An example is mp-1079094, which has a single GGA relaxation task (involving a HUGE cell shape change!)

Every “optimization” task on Materials Project is actually performed as a double optimization run, precisely to account for cases such as this where there is a huge cell shape change or huge volume change. So in the case of mp-1079094, although there was overall a dramatic change from initial and final volume, the change over the course of the second optimization step was actually much smaller (~0.05%). This alone shouldn’t account for the discrepancy you’ve flagged.

Myself or another member of the MP team will update this thread as we investigate this issue further. Thanks for bring this to our attention.

Best,

Matt


#3

Thanks Matt, this is relieving. I wasn’t able to tell from looking at the task that there were two relaxation runs (BTW is there a way I can tell?), but that should indeed have taken care of most of the basis set error. I would guess the issue is more subtle then (problem with a VASP run? maybe k-mesh symmetrization failing?). Thanks a lot for investigating this!


#4

Yes, each task has its own task details page, which for this particular task is available here: https://materialsproject.org/tasks/mp-1079094/

You can see there are two graphs underneath, “iterative steps in first relaxation” and “iterative steps in second relaxation”.

However, for the issue you reported, unfortunately there definitely is an issue here, mostly related to a subset of the new materials added in the most recent database release (v2019.02). We’re aware of the cause and hope to fix it in the next database release, and will include an explanation of what happened along with a list of tasks affected.


#5

Thanks Matt, I wasn’t realizing the two plots implied two reruns. Pretty obvious in retrospect, though.

Is there a way to mask those “new” materials from the queried data for the sake of querying for e_above_hull and other phase-diagram-related analysis? The only solution that I came up with so far is to seek for the specific known-to-produce-problems (e.g. mp-1079094) materials in PhaseDiagram.qhull_data, exclude it from there, and then manually pass it to qhull and redo the entire phase diagram analysis… Inconvenient, error-prone, and requires major reworking in all the existing scripts and workflows… Are there any simpler solutions, maybe?

Thanks!


#6

Just wanted to check if there is any updates / solution to the issue with the wrong entries/ compromised data? Phase diagrams involving Sb2Te3 are still all totally wrong… I just downloaded the MP files and reran the calculations for a few Sb2Te3 isomorphs: for mp-1201, I reproduce the MP energy (and the downloaded geometry is indeed fully relaxed), whereas for mp-1079094, the downloaded (presumably fully relaxed?) structure undergoes huge relaxation, after which it has energy ~0.2eV/atom higher than mp-1201, rather than 1eV/atom lower as MP shows.

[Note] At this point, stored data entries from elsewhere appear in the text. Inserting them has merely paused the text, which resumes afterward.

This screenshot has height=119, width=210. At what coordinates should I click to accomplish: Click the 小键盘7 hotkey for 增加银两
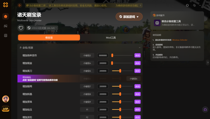coord(87,86)
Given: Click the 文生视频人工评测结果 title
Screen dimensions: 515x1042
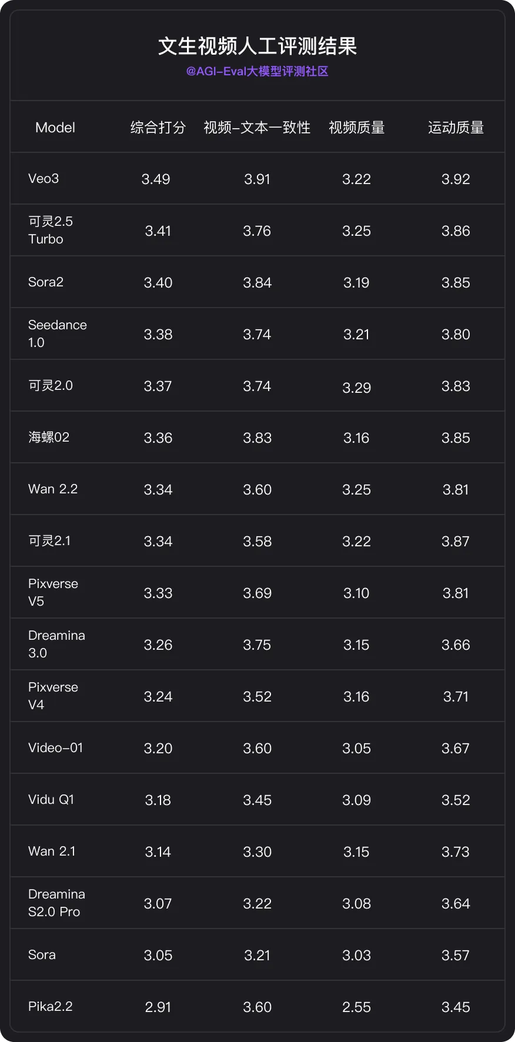Looking at the screenshot, I should pos(258,46).
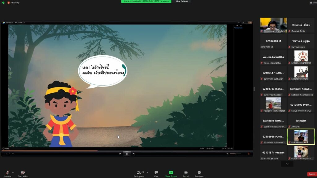Pause the playing video in MPCSTAR
This screenshot has height=178, width=317.
coord(127,154)
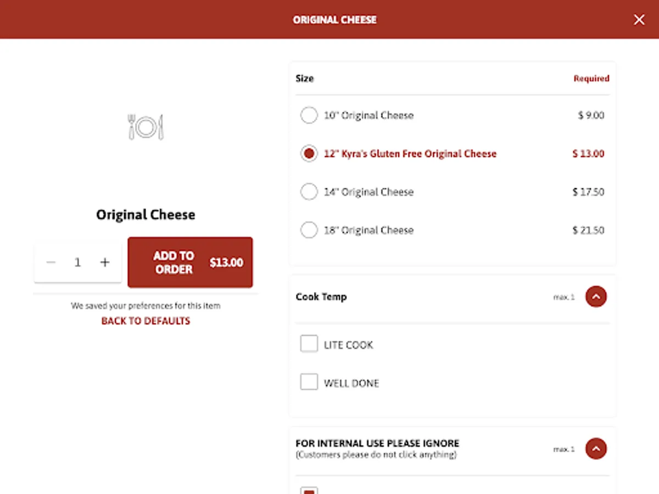Click the $17.50 price of the 14" pizza
659x494 pixels.
[588, 192]
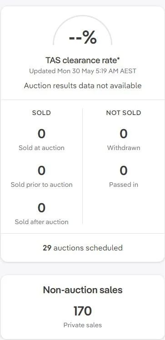This screenshot has width=165, height=340.
Task: Open the Sold after auction label
Action: point(41,222)
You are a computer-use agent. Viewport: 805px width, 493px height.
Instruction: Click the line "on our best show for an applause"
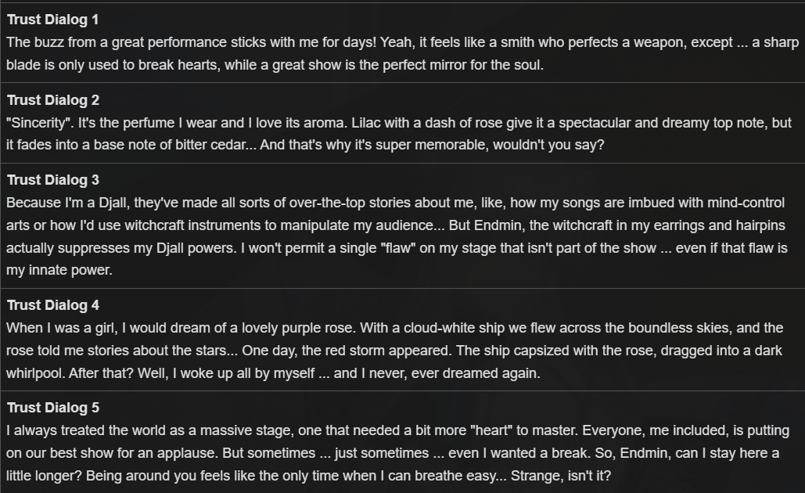[x=393, y=453]
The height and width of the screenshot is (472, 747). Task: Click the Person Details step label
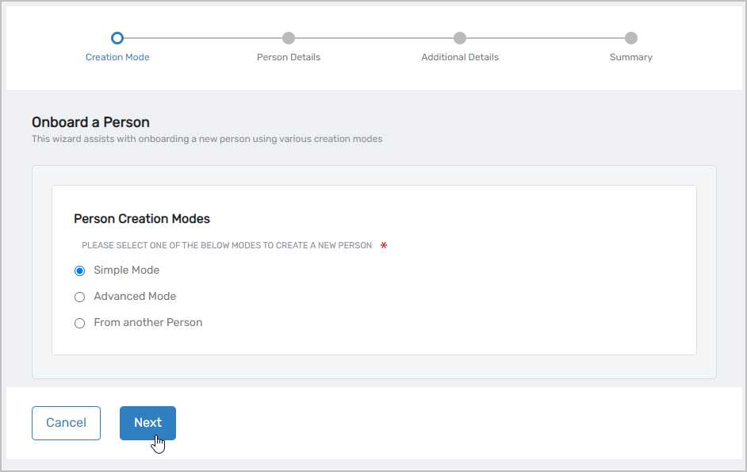(289, 57)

I don’t quite understand why such entries are not taken offline, rolling down to the older database version if necessary? The data presented at MP site (and API) are just terribly wrong, and each individual incorrect compound potentially spoils ALL phase diagrams, reactions, etc., in the chemical systems involving it as a subsystem! So far mp-1079094 is the only one I have seen a 1eV/atom error, but clearly there are other cases: e.g. plotting Mg-Al phase diagram suggests a problem with mp-1185596; I take it from your earlier reply that there are also other cases you’ve encountered. Why keep a compromised data online? It makes the entire database unreliable (read “useless”)…

Thanks,
–Sergey


#7

Hi @SVB,

We’re still discussing this internally. Rolling back to a previous database version until this issue is resolved is definitely an option, but would also mean that certain mp-ids would go temporarily “missing”, which is problematic for other reasons. This might however be the best option for the time being.

Beyond this specific issue, we’re also discussing ways to better share historical versions of the database, and to allow users to opt-in to preview new versions of the database, so that we can better handle this in future if any similar issues occur.

Resolving this is absolutely a priority for us. Thanks for your patience while we get it fixed.

Matt